::: SUPPLIED RECORDS :::

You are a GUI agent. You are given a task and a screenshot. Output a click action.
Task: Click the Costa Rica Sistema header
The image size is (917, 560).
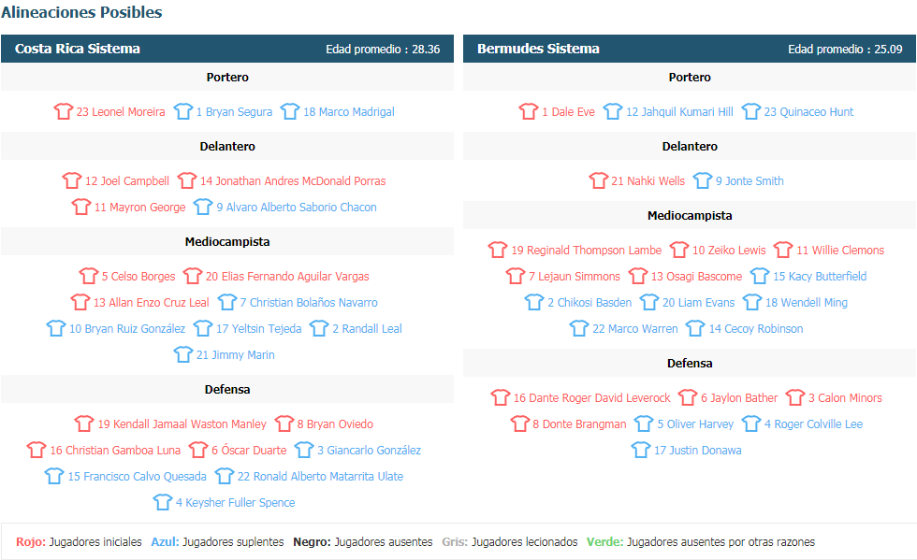tap(226, 49)
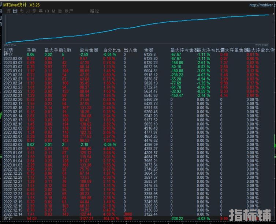Screen dimensions: 276x224
Task: Click the 盈亏金额 column header
Action: (x=88, y=50)
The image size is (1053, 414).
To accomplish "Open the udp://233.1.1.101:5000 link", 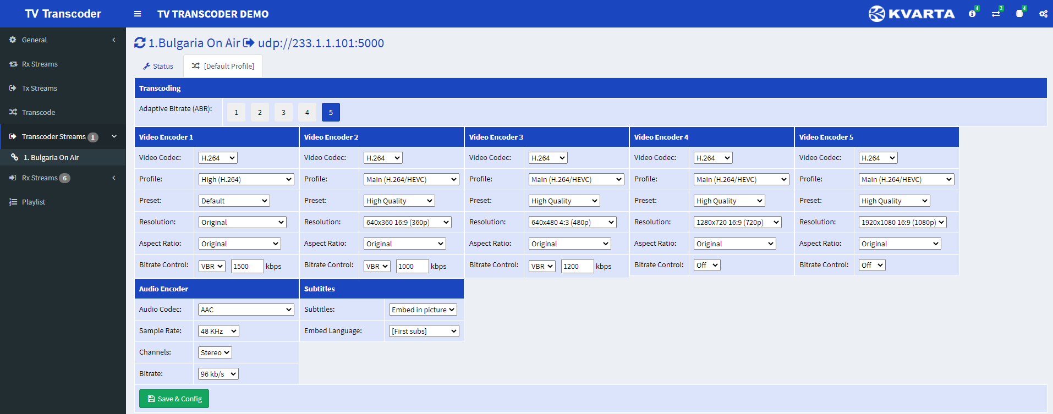I will tap(321, 43).
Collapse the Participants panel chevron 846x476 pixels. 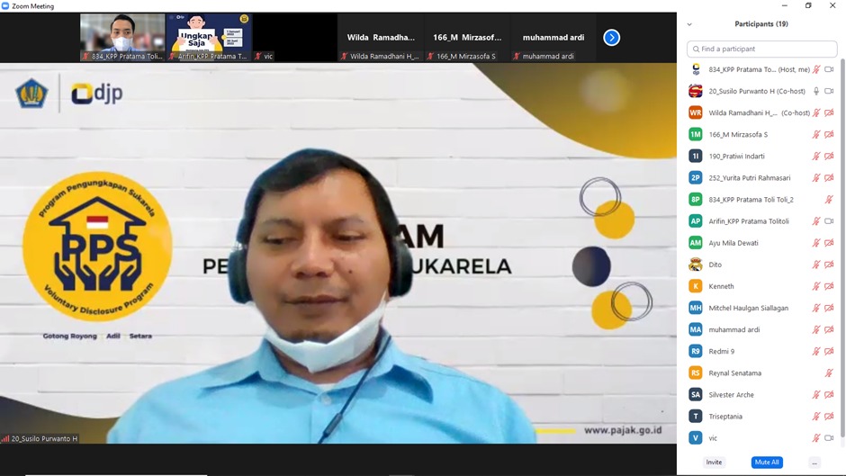(x=689, y=24)
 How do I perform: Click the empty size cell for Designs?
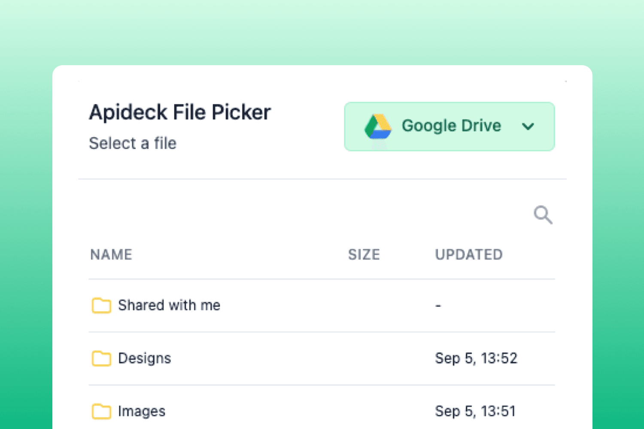coord(364,358)
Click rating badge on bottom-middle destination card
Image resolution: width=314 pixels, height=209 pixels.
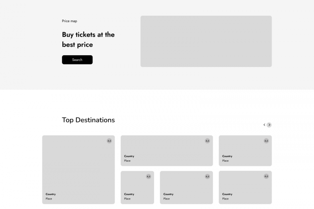pos(207,176)
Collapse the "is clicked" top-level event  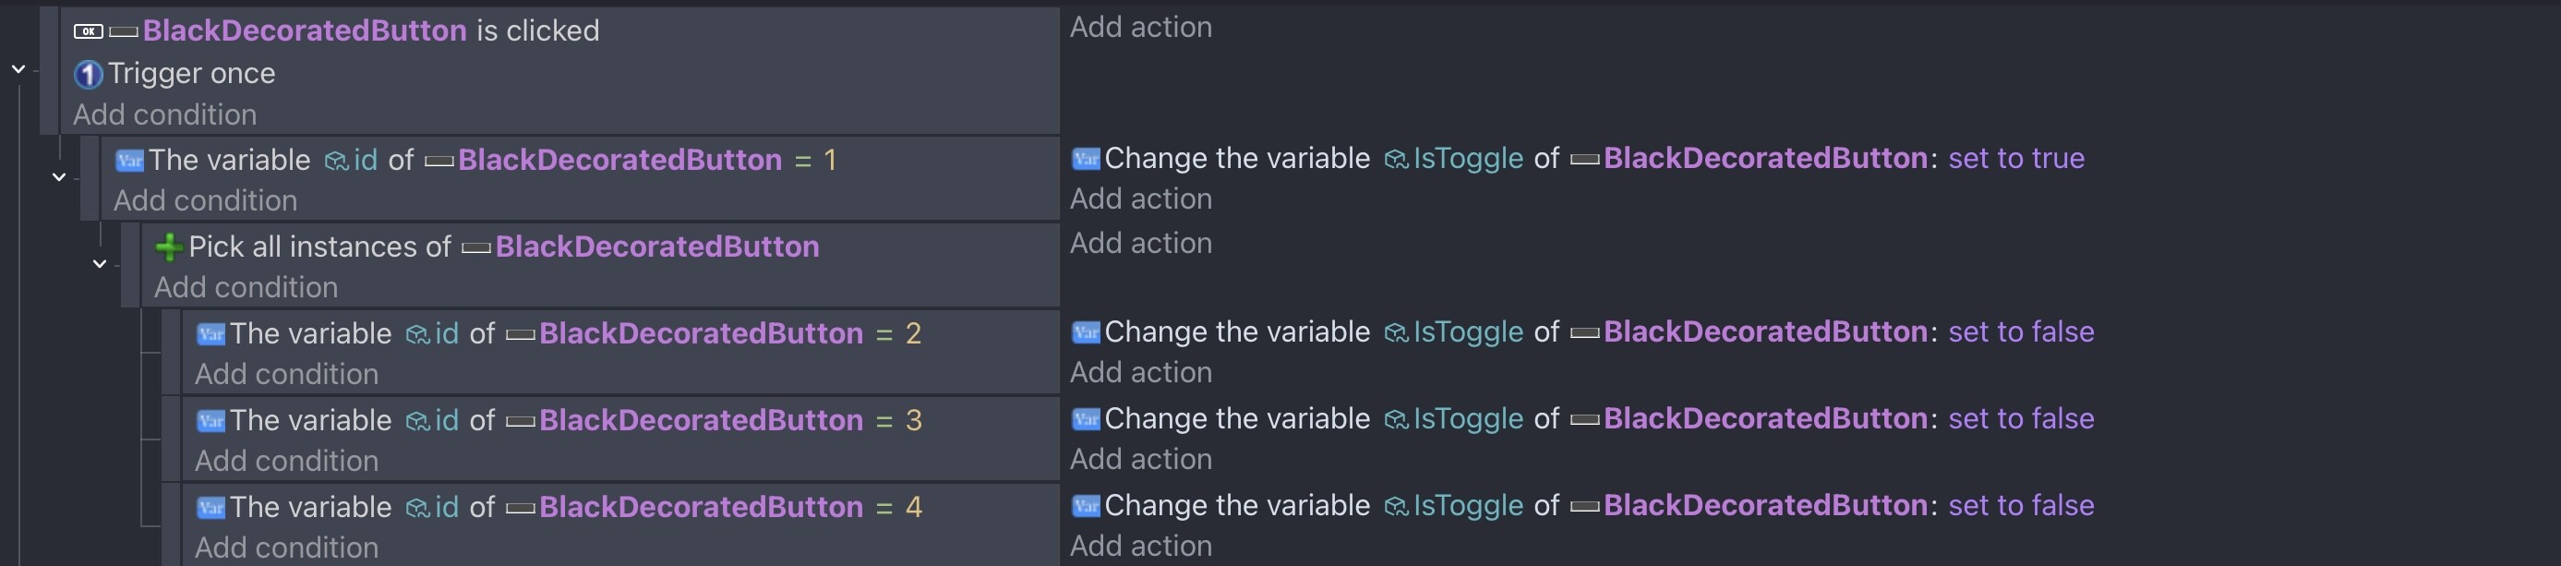(x=18, y=70)
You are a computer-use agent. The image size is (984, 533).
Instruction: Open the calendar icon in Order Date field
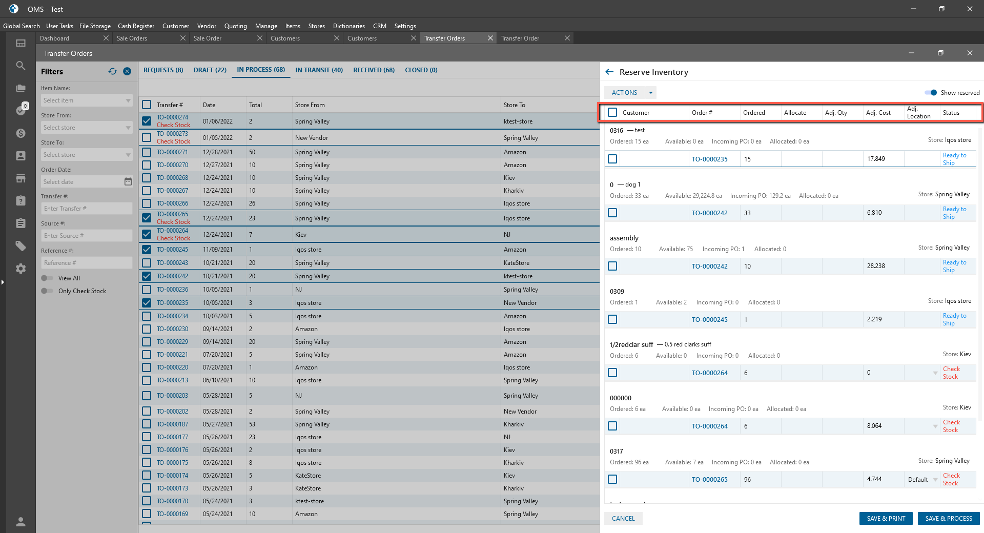(x=128, y=182)
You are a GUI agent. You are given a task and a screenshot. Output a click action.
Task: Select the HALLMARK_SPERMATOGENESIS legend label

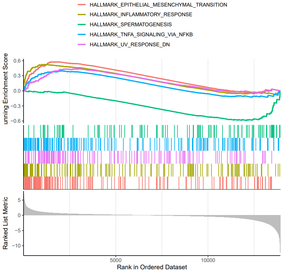click(131, 25)
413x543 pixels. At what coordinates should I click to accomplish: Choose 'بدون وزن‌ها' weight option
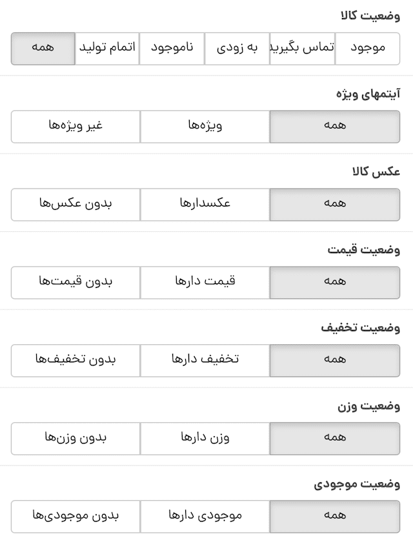click(76, 438)
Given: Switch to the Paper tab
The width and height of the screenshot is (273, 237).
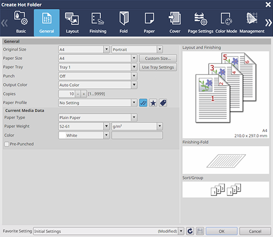Looking at the screenshot, I should (x=149, y=23).
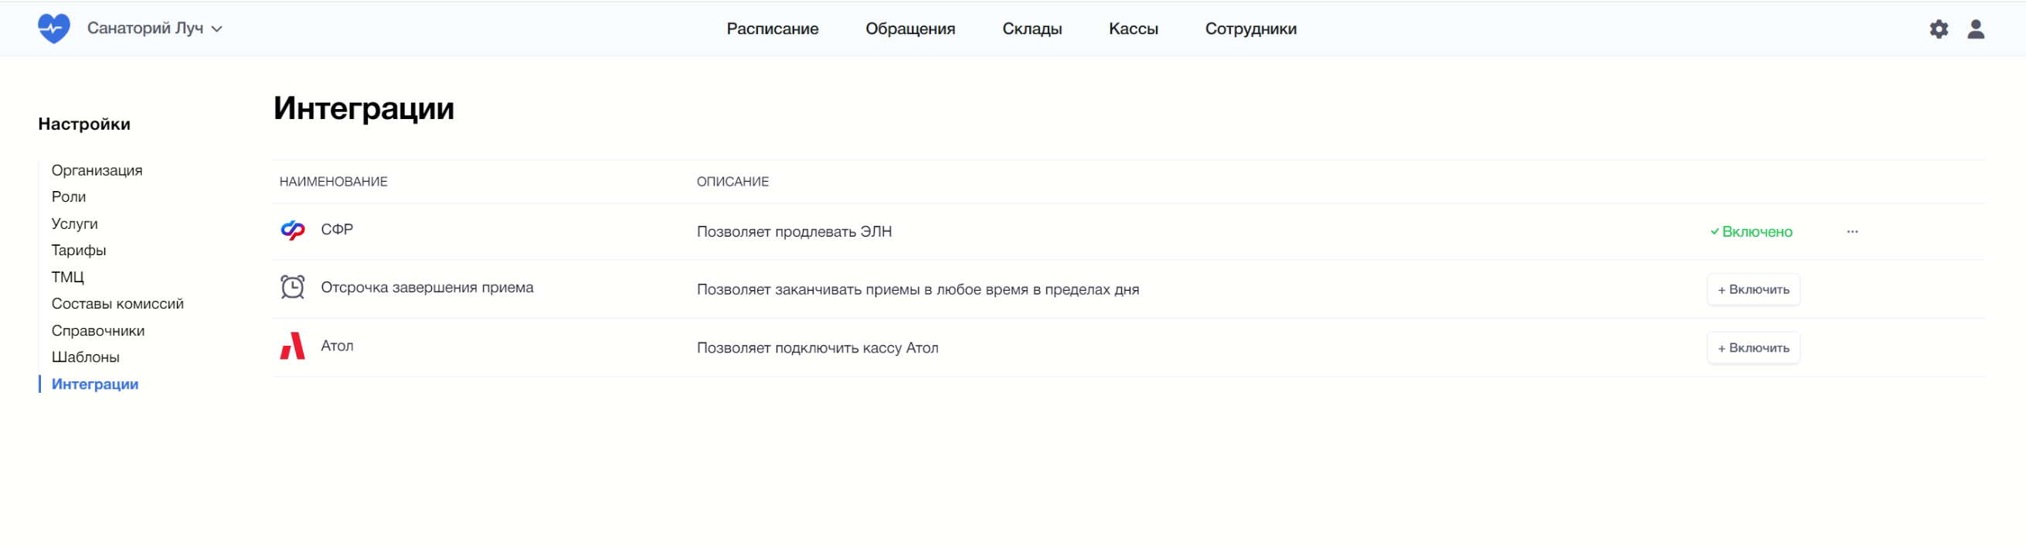Enable the Атол integration
The width and height of the screenshot is (2026, 546).
click(x=1752, y=348)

:::

Copy word for word only the lines above from the one with "Task: Select the" through the one with "Given: Switch to the Paper tab". Leave pictures out.

ANSWER SPACE:
Task: Select the HALLMARK_SPERMATOGENESIS legend label

click(131, 25)
413x543 pixels. At what coordinates should I click to accomplish: Choose 'بدون وزن‌ها' weight option
click(76, 438)
Given: Switch to the Paper tab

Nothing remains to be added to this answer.